Il en va de notre responsabilité d’Église, et même de notre raison d’être Église, de ne pas abandonner ces personnes que nous venons de rencontrer au coeur de la crise. Notre mission d’Église n’est-elle pas d’accompagner chacun.e en proposant un regard particulier, un point de vue peut-être différent sur ce que la vie donne à traverser?
Le temps de l’engagement
« Animé.e.s par Dieu, engagé.e.s pour les humains », tel est un des slogans des Églises Berne-Jura-Soleure. Engagé.e.s pour chaque être humain: le fidèle, le passant, dans l’église, dans la rue, sur la toile.

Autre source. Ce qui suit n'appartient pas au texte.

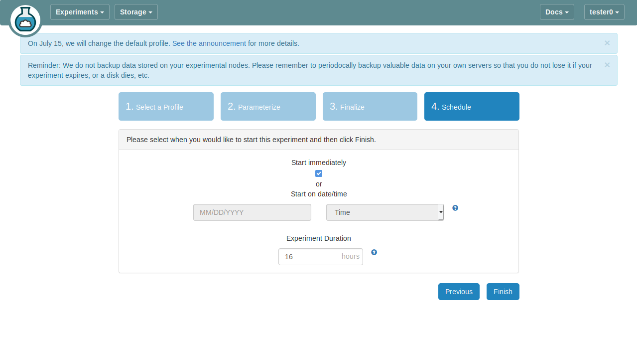The image size is (637, 338).
Task: Open the Time dropdown selector
Action: click(x=384, y=212)
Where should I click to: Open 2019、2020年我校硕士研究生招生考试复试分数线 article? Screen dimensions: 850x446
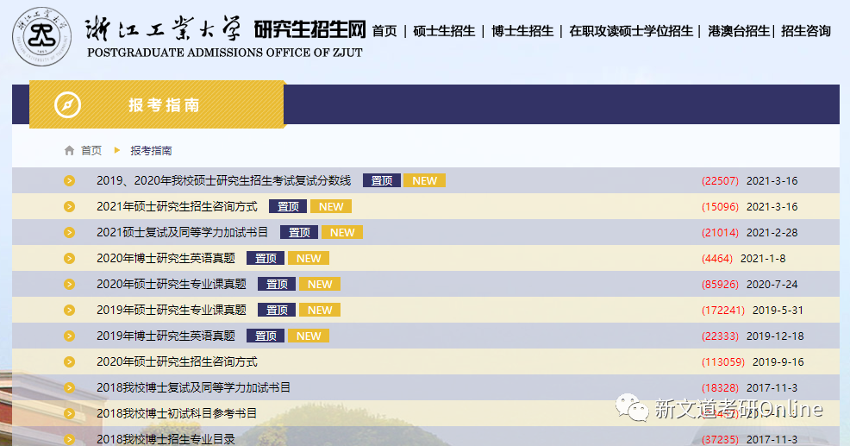[x=224, y=180]
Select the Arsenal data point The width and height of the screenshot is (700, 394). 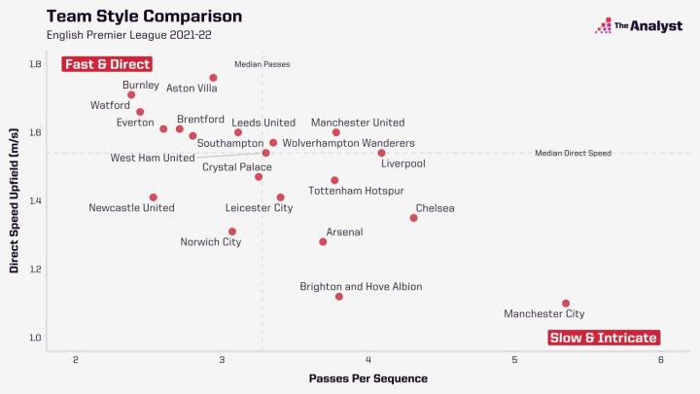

Cela implique pour les professionnel.le.s, les bénévoles engagé.e.s et aussi les fidèles convaincu.e.s d’aussi sortir du petit confort de nos églises pour nous aventurer dans le monde, parfois trop méconnu, à la rencontre des hommes, des femmes.
Quitter notre confort implique de questionner nos habitudes, abandonner les fonctionnements stériles, trouver des structures porteuses, pour gagner en liberté et en souplesse.
Prendre soin de nos « ouailles » – pour reprendre les mots de l’article du JDJ – tout en allant à la rencontre de ces personnes du dehors du cercle connu, c’est possible, c’est carrément essentiel, c’est notre chance, peut-être même notre salut!
Dire et permettre d’expérimenter l’actualité et la pertinence de l’Évangile dans la vie de chacun.e… face à face, par téléphone, par les réseaux sociaux, dans la presse, ou que sais-je! Avec nos affinités, nos charismes, nos compétences, avec des outils connus et maîtrisés, par des canaux encore à s’approprier.
Il est temps de réinventer, de tester, adapter les manières de dire du sens à nos vies humaines! On réussira, beaucoup. On se plantera, beaucoup. Et on va réessayer, encore!
Bravo! Ça c’est dit et bien dit. Merci.